(Stored data)

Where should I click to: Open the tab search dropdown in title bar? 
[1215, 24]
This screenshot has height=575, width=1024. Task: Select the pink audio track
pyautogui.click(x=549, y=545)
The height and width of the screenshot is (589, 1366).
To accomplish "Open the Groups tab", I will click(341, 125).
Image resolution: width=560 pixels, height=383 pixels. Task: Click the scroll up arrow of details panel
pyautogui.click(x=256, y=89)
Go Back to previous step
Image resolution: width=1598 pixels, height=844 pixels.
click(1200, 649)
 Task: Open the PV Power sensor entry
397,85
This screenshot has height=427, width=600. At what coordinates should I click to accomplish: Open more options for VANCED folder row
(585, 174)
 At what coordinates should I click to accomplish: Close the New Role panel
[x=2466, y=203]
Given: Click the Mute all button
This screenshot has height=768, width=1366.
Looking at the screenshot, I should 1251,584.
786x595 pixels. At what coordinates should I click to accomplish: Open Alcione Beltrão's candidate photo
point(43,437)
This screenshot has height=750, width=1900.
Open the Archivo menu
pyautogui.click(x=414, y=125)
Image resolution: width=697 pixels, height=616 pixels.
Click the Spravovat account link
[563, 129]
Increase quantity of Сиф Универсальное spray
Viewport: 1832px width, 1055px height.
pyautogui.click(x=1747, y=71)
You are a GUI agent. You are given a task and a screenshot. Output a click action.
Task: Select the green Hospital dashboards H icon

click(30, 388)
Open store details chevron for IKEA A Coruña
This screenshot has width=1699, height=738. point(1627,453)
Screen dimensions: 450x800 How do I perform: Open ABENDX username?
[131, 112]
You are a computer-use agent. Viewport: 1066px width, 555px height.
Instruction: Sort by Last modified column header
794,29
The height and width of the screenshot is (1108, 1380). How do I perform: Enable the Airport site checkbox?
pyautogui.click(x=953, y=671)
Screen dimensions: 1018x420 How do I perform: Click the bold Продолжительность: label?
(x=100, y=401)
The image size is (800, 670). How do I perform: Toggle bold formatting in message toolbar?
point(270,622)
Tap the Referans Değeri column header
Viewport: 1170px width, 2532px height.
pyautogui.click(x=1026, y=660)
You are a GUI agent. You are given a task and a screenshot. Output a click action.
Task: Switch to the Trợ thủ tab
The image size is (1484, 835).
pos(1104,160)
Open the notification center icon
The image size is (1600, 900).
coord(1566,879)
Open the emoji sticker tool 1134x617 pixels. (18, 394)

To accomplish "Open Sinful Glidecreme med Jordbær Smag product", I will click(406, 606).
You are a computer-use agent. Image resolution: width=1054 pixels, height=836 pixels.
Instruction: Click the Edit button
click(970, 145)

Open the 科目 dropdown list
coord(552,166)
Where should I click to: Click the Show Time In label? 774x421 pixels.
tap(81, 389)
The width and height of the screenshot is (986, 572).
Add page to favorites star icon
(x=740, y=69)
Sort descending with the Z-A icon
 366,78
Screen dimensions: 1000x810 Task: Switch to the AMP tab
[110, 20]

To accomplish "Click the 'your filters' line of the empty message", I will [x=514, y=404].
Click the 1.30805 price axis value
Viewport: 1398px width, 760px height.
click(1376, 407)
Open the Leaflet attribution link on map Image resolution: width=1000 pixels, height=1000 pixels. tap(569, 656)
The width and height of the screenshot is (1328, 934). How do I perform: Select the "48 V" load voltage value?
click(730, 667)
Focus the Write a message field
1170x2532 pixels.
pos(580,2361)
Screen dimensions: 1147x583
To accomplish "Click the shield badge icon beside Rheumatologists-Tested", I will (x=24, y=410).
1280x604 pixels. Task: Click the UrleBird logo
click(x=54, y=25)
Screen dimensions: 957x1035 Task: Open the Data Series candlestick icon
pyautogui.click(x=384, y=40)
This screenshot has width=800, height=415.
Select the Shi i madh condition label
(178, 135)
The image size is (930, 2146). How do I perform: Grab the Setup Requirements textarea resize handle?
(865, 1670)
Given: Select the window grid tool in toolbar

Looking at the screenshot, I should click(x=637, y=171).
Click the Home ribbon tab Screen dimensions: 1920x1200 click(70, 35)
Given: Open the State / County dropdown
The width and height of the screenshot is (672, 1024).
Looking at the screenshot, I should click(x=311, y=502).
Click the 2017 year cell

Your task | In the records above, copy exactly the lines from the one that contains "Given: Select the window grid tool in toolbar" through the last, and nothing else.

Solution to this exercise |
Given: Select the window grid tool in toolbar

Looking at the screenshot, I should click(x=637, y=171).
Click the Home ribbon tab Screen dimensions: 1920x1200 click(70, 35)
Given: Open the State / County dropdown
The width and height of the screenshot is (672, 1024).
Looking at the screenshot, I should click(x=311, y=502).
Click the 2017 year cell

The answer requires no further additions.